• _Excerpt to read_:
Bacon Scrapins are the little bits of meat left in the greasy fry pan. They’re tasty, but the ‘nutrition’ needs searching for. This tale is a bacon scrapin.

I first met Mike and Erica forty-five years ago. They lived down the hall and around the corner from my future wife in a high-rise apartment in the city. We got married the next year. They moved to a double-drive-with-a-pool, side-split in the country. We moved into a bungalow, ‘sans garage’, on the edge of the city.

Mike and Erica raised their family in the country. My wife and I have moved five times since, each time to small rural towns. Both our families’ kids have grown, left, married and presented us with grandchildren. A year ago, Mike and Erica sold the bungalow with the pool and got a deal on a two-bedroom condo on the sixth floor in Belmont Village – “Right in the centre of it all!” as Mike says. We’re still in a bungalow in the countryside.

Mike’s something of a chef. He is a fan of the craft breweries and multi-cultured eateries in the city. Together, the four of us have enjoyed walking circuits of the Belmont Village area. It’s close to Grand River Hospital in an emergency, a short jaunt to Waterloo Park, and on a clear evening you can hear the live band music. You can also see the cranes and skeletons of ever taller high-rises going up, closer and closer to their balcony.

• _Dataset excerpts_:
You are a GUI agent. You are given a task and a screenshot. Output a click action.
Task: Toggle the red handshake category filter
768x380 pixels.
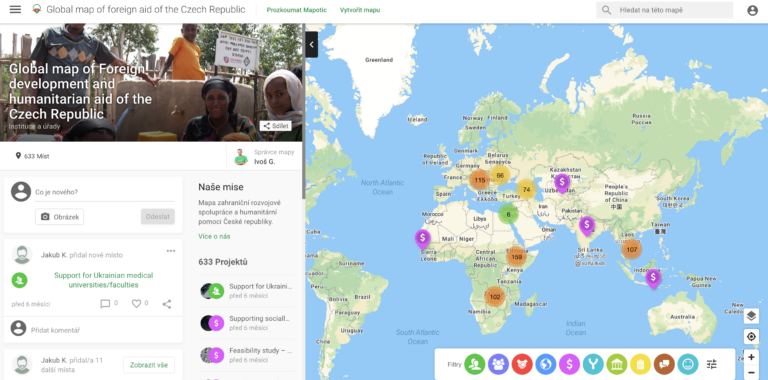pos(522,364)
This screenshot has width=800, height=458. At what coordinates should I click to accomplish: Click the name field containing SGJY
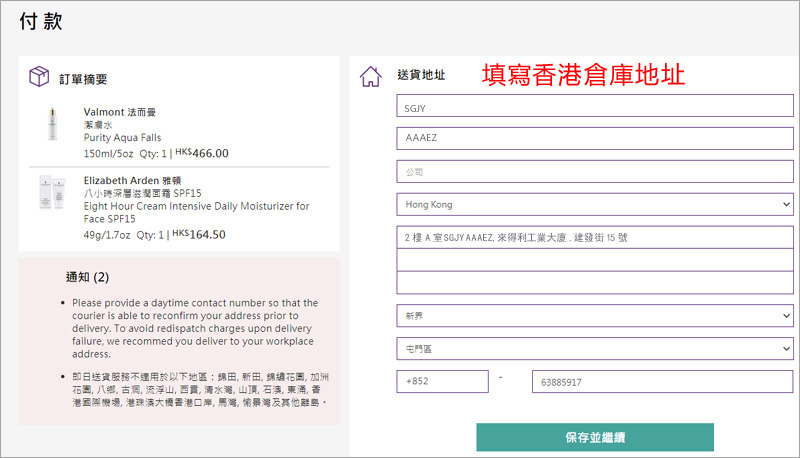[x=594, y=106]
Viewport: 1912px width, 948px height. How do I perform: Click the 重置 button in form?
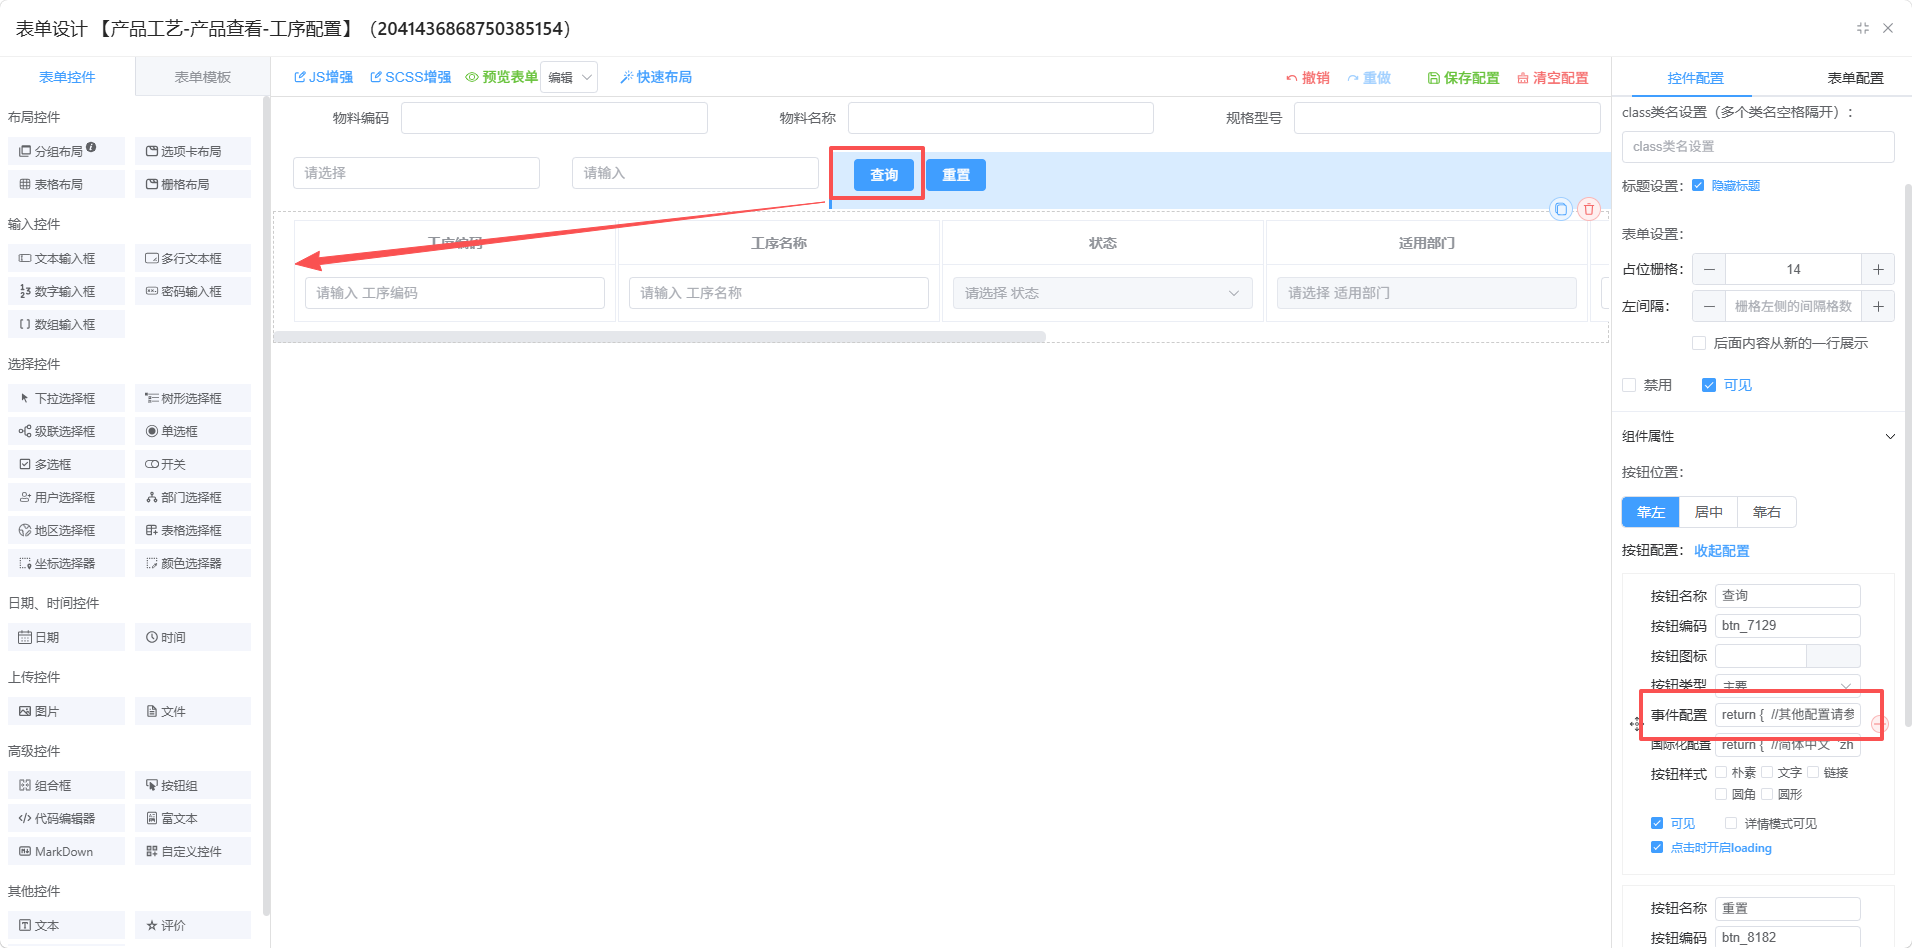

==

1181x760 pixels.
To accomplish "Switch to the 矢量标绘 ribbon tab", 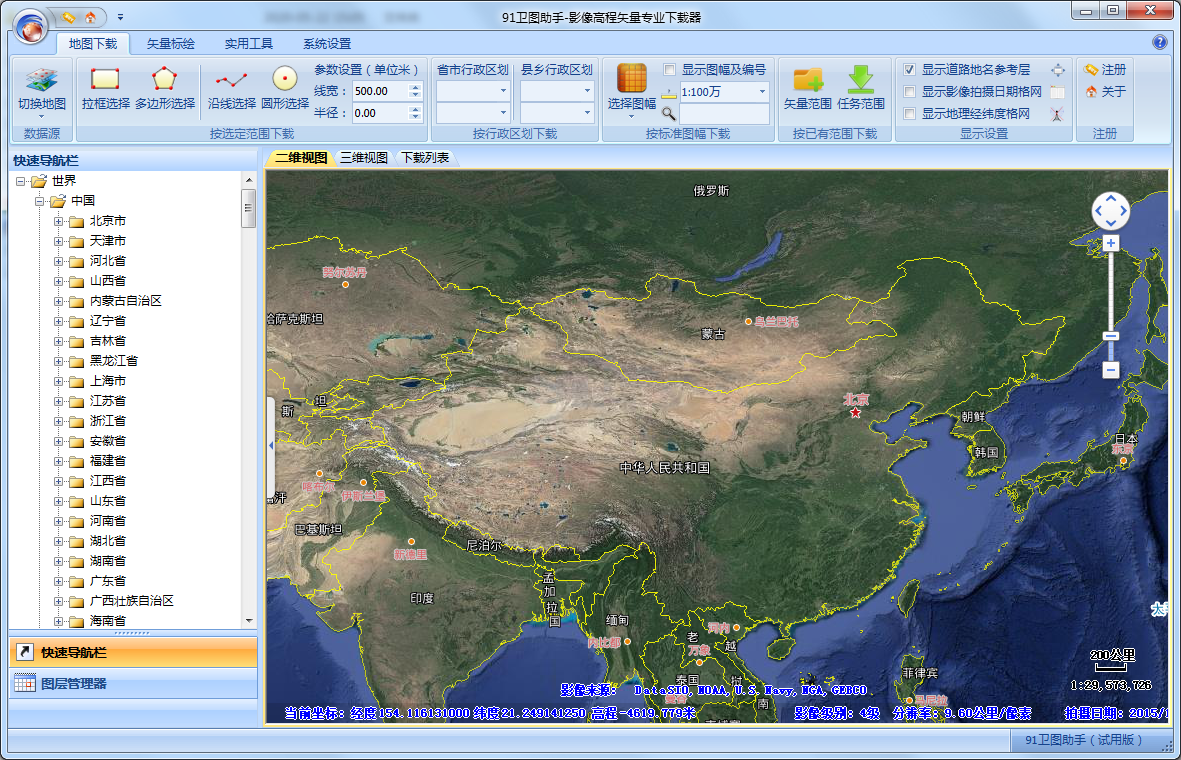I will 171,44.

• _Exercise goal_: Please quote the bacon scrapin story from "Bacon Scrapins are" to "a bacon scrapin.". None of the data is needed here.

• _Written reply_:
Bacon Scrapins are the little bits of meat left in the greasy fry pan. They’re tasty, but the ‘nutrition’ needs searching for. This tale is a bacon scrapin.